Acclimation in poikilotherms is compensation for temperature such that some constancy of functional capacity is ultimately attained. Energy-yielding reactions increase in the cold and decrease in the warm in compensation for change in temperature (Fig. 4). Several patterns of acclimation have been identified (Fig. 5).

FIGURE 4. Representation of a reaction rate of a poikilothermic animal measured at three temperatures: T₁ T₂, and T₃. Thin line represents direct effect of temperature change. Arrows indicate compensation (rise in rate or fall in rate) during acclimation to low or high temperatures

FIGURE 5. Patterns of rate functions of poikilotherms during temperature acclimation. T₂ is intermediate temperature; T₁ is lower, and T₃ is higher temperature. Rates shown after acclimation; pattern 4 shows no acclimation, only Q₁₀ effect; pattern 2 shows perfect acclimation with rate the same at each temperature after acclimation; pattern 3 shows partial acclimation; pattern 1 shows overcompensation; pattern 5 shows inverse or negactive acclimation

The pattern of acclimation varies with measured rate function, with tissue, and with species. There may be no compensation (pattern 4), complete compensation (pattern 2), or, most common, partial compensation (pattern 3). A few examples of over compensation (pattern 1) and of inverse or paradoxical acclimation (pattern 5) are known, especially for hydrolytic reactions. Cellular mechanisms of acclimatory compensation are increases or decreases in enzyme activities, changes in amounts of specific proteins or of total cellular proteins, and changes in proportion of saturated and unsaturated fatty acids in membrane lipids. Acclimatory changes occur only within genetically determined limits.

Long-Term Selection of Genetic Changes. The third period for adaptation extends over long times—generations—by selection of genetic mutants and establishment of local races and varieties. In geographic dines and circles, the differences between terminal populations are highly adaptive and may result in differences at the species level.

Examples of molecular differences that are genetic include changes in abundance of specific allo- zymes as distinguished by kinetic properties. Metabolic enzymes of deep-sea fish do not function at pressure of one atmosphere. Selection of secondary and tertiary structure results in adaptation. The Qio, or temperature dependence, of homeothermic enzymes is steeper than that of poikilotherms. Many examples of selection of morphological characters are well known—use of insulating fat in cetaceans and of hair in ungulates.
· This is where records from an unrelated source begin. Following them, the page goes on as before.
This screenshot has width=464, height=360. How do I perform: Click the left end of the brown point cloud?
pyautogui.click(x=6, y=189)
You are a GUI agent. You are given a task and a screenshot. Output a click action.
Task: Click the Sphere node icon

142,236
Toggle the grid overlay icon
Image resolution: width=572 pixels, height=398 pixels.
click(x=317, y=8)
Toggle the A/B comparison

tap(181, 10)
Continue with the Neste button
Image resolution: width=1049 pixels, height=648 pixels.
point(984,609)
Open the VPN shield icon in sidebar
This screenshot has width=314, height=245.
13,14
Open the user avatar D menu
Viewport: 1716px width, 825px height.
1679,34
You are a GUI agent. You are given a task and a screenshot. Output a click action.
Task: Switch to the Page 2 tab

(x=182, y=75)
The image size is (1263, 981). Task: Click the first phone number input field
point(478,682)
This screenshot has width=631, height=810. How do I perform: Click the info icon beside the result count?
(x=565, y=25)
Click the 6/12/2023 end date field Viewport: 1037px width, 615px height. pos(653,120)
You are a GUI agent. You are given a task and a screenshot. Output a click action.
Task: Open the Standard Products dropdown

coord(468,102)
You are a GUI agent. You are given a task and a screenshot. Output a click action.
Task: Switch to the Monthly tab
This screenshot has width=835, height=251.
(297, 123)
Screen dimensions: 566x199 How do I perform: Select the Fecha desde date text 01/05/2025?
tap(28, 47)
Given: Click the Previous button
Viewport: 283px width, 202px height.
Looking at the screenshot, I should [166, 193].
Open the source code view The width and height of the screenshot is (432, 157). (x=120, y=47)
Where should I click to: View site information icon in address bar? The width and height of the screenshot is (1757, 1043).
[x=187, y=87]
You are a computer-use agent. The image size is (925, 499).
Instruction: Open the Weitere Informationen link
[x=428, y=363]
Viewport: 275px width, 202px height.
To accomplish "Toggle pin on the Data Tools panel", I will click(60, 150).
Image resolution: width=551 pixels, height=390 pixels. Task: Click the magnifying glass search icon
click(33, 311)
Interesting differences in adaptation to heat in mammals relate to body size. Figure 6 diagrams the heat exchanges and thermal responses of mammals of the size of dog or human. Large animals such as elephants and camels in a warm climate store heat subcutaneously with resulting constancy of temperature of deep organs; small mammals such as rodents with large surface-volume ratios rely more on vasomotor changes. Heat gain or loss varies with circulation in exposed structures, as in ears of rabbits. The fat of lower legs and feet of reindeer has lower melting points than internal body fat.